### PROBLEM TO WORK ON:
Keyword search on "computer": report each line of the records that contains it.

### GIVEN DATA:

——

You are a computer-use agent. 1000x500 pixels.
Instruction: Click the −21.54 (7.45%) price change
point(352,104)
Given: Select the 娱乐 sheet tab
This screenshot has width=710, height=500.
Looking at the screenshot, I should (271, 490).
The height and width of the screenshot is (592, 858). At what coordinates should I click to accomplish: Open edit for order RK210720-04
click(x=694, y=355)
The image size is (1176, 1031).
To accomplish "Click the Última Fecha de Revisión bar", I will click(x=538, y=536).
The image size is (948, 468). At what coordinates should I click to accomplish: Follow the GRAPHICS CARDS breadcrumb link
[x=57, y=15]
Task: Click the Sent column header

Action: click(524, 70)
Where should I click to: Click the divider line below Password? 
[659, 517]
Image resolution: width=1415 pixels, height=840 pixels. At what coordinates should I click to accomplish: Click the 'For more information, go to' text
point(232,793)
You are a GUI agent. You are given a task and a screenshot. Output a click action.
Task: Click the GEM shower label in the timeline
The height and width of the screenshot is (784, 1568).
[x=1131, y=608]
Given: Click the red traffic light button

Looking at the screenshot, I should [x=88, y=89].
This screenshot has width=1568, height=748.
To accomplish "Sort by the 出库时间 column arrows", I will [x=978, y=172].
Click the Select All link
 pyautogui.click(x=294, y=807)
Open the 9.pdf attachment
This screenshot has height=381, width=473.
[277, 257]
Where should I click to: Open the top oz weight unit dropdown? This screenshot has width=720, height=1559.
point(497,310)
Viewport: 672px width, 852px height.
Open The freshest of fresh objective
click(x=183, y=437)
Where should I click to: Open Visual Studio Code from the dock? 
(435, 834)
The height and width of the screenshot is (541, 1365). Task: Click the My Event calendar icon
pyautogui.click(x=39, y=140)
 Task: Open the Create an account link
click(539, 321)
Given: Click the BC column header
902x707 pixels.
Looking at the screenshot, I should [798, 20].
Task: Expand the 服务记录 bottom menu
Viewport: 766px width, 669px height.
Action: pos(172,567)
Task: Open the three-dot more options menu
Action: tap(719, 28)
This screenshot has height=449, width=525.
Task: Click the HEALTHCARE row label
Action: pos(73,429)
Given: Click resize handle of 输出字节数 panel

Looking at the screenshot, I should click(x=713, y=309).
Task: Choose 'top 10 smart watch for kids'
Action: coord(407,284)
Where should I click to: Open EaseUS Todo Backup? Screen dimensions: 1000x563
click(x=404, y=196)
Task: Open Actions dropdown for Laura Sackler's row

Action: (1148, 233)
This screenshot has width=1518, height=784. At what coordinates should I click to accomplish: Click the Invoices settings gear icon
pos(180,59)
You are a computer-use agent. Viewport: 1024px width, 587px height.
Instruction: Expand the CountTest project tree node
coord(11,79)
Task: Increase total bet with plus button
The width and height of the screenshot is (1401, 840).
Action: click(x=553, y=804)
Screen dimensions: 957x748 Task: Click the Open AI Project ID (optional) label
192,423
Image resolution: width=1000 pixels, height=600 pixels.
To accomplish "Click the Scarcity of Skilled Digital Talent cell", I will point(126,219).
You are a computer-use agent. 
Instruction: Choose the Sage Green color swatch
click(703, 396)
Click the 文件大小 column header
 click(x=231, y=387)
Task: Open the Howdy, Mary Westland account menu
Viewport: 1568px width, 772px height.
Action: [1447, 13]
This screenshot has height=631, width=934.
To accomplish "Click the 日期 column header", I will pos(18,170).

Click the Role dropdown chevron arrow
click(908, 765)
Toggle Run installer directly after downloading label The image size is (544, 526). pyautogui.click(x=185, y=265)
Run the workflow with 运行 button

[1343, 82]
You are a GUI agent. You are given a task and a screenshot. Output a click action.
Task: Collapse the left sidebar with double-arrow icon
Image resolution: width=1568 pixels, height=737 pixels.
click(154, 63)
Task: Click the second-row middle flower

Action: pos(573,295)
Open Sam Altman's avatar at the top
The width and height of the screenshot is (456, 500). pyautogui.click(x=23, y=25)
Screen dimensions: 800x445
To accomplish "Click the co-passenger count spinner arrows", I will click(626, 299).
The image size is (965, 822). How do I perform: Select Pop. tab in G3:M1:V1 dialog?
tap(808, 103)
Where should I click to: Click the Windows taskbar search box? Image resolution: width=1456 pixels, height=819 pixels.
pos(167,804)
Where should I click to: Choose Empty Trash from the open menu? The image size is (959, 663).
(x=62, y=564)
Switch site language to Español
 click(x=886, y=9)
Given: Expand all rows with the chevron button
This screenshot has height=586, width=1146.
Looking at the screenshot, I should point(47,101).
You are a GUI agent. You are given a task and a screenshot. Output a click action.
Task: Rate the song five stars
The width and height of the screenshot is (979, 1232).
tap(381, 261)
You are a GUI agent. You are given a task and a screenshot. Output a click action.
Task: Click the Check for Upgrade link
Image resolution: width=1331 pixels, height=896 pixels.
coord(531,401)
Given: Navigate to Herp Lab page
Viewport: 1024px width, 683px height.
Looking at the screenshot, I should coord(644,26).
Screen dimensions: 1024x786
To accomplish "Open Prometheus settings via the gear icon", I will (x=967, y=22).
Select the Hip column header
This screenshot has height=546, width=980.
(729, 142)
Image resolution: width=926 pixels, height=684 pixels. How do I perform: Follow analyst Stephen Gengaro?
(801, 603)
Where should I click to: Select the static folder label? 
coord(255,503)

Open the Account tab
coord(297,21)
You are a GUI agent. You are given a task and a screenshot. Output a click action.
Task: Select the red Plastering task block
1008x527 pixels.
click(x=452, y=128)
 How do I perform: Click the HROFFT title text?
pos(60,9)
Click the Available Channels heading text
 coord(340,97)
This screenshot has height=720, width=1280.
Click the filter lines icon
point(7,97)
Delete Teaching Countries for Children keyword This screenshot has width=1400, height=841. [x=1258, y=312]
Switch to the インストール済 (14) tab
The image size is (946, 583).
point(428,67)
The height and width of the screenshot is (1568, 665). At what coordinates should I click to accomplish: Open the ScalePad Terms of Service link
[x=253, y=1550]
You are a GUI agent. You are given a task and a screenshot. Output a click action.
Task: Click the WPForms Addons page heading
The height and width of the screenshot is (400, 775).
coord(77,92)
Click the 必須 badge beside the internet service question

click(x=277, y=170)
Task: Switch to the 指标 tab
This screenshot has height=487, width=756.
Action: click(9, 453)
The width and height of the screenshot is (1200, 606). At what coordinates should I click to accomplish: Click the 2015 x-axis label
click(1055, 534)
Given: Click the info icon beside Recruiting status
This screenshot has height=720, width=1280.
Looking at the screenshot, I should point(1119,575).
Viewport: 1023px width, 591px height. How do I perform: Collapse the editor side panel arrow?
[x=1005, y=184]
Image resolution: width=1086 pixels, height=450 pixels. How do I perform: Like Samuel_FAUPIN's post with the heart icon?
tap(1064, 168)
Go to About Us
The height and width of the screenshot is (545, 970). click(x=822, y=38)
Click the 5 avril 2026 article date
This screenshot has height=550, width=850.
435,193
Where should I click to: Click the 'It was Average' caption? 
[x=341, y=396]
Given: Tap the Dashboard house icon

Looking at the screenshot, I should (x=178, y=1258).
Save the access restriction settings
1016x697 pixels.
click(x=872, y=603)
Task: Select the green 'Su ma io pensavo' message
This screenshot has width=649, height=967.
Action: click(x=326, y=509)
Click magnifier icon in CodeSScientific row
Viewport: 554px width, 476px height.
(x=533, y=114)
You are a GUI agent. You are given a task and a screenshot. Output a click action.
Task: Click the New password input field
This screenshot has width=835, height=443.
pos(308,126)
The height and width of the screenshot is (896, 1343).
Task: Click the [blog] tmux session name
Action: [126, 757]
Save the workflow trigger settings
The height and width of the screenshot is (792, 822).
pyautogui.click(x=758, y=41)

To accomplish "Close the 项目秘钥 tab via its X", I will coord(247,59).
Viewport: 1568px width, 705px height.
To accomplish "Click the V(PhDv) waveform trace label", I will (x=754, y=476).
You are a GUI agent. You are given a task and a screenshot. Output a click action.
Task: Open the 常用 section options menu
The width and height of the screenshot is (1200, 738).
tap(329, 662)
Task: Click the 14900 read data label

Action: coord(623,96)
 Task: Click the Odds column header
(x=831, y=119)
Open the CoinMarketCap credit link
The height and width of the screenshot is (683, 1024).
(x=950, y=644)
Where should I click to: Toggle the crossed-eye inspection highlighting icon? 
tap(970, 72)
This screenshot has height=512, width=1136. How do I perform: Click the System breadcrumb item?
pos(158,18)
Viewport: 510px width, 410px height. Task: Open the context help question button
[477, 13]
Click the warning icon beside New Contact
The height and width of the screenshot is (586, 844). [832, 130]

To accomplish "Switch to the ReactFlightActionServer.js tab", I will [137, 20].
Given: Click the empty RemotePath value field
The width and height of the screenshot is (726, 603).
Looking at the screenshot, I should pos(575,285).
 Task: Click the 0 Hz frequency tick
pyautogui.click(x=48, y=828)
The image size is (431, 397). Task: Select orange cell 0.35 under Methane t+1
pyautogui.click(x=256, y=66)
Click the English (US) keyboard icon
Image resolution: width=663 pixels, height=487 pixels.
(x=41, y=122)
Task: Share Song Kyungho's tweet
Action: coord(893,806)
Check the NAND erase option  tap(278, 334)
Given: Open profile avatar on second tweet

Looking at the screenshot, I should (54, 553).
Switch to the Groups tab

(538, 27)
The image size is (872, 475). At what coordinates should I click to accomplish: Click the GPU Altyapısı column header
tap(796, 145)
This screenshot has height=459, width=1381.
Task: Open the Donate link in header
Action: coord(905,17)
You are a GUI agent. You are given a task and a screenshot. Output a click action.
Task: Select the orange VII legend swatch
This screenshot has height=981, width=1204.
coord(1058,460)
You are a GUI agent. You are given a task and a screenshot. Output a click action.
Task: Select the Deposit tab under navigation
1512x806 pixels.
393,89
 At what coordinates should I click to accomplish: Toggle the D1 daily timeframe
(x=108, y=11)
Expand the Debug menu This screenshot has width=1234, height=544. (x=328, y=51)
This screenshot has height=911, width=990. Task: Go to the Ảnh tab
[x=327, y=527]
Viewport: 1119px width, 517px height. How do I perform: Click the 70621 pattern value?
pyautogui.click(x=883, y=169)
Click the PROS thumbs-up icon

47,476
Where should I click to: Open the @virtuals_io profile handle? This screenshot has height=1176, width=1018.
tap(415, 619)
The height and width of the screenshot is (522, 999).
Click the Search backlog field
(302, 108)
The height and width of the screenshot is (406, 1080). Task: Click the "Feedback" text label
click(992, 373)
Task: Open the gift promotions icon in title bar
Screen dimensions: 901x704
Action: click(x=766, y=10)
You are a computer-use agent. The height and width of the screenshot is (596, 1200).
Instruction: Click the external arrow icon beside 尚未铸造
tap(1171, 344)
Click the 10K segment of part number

——

### EXERCISE OUTPUT:
You are a computer-use agent. 1000x500 pixels.
You are a computer-use agent. Viewport: 1024px width, 587px height.
You are a computer-use agent. 
You are a computer-use agent. The height and width of the screenshot is (596, 1200).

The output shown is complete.